#### Work required
Please return the data that follows precisely as written, but without the images.
'''
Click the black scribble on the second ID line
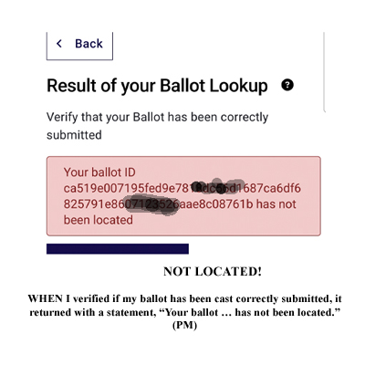 point(152,205)
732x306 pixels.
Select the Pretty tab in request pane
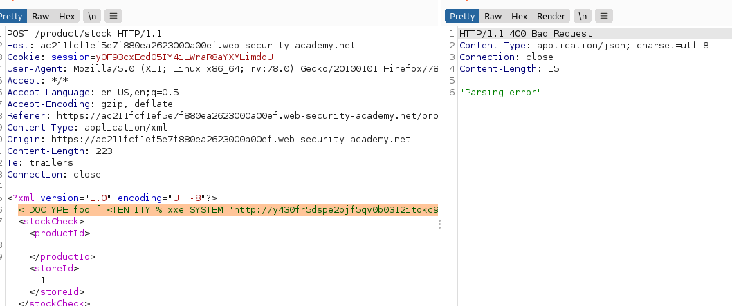(x=12, y=16)
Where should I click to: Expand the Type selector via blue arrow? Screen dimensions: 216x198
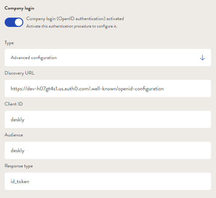202,58
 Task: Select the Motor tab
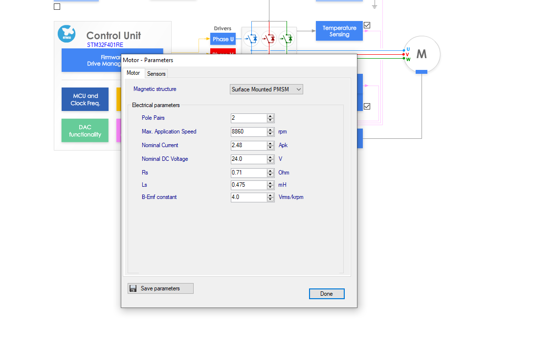pos(133,73)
'''
#### Solution for this task
Click the black scribble on the second ID line
 point(152,205)
732x306 pixels.
Select the Pretty tab in request pane
(x=12, y=16)
Where should I click to: Expand the Type selector via blue arrow? Screen dimensions: 216x198
202,58
 Task: Select the Motor tab
pos(133,73)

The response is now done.